I am doing some dnn inferencing using onnx model and OpenCV. I’ve noticed big differences in inference speed on Docker compared to WSL2. Both are using Ubuntu 20.04.
I’ve run nvidia-smi while the application was running and I see that on Docker my GPU is not fully utilizes graphics clock?
The data doesn’t seem to be consistent to me. The section you’ve captured at the higher clock rate shows a longer period of time where the GPU is at that higher clock rate, whereas the lower clock rate section shows the GPU holding the lower clock rate for a shorter period of time. If these were comparable, I would expect the opposite - especially if this is leading to an actual increase in application runtime. So its possible you’re not comparing apples to apples here.
At any rate, to investigate an unexpected low GPU core clock rate, I would look at the clocks throttle reasons in nvidia-smi -a output for additional clues.
The data doesn’t seem to be consistent to me.
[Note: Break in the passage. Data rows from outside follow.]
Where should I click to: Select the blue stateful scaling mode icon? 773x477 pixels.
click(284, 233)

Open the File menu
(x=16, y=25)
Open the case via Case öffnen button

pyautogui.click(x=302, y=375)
The section you’ve captured at the higher clock rate shows a longer period of time where the GPU is at that higher clock rate, whereas the lower clock rate section shows the GPU holding the lower clock rate for a shorter period of time.
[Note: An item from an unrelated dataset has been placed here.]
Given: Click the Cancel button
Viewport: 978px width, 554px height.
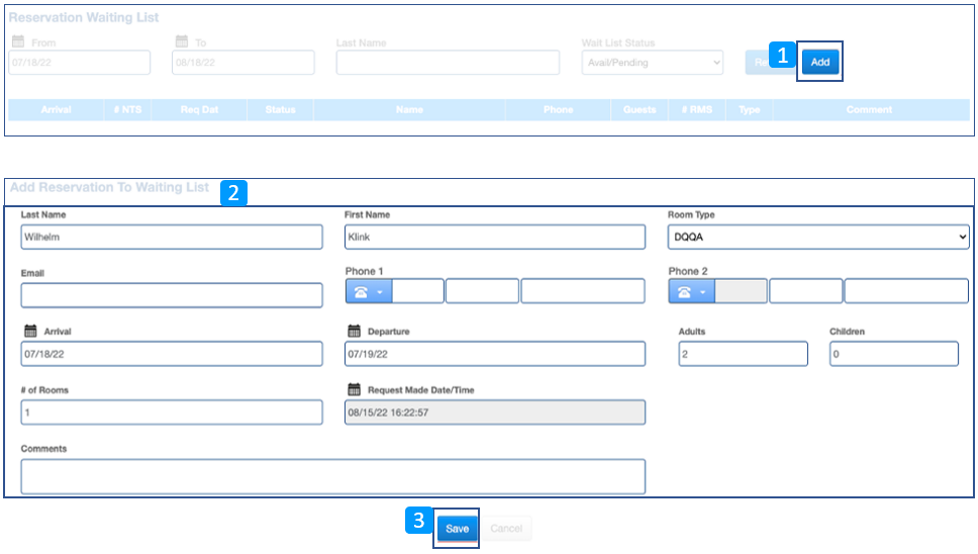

I am not sure about that, if for idle state we assume clock rate at 300 Mhz, then for faster solution we have 16 “ticks” of activity while for slower one we have 21 “ticks” at clock rate higher than 300 Mhz.
Running nvidia-smi -a shows:
Clocks Throttle Reasons
Idle : Active
Applications Clocks Setting : Not Active
SW Power Cap : Not Active
HW Slowdown : Not Active
HW Thermal Slowdown : Not Active
HW Power Brake Slowdown : Not Active
Sync Boost : Not Active
SW Thermal Slowdown : Not Active
Display Clock Setting : Not Active
I was comparing the time spent at 1875 vs. the time spent at 1005.
For the nvidia-smi -a output, you would need to check that while the application is running, in particular while the application on docker is running and while the clock is at 1005.
In my experience, 300 MHz is the GPU idle clock and 1005 MHz is the clock speed after CUDA initialization. I call that the “ready for computation” state. Clock boost only takes place if there is a sustained load on the GPU, and this does not not happen instantaneously. 1875 MHz looks close to maximum boost speed.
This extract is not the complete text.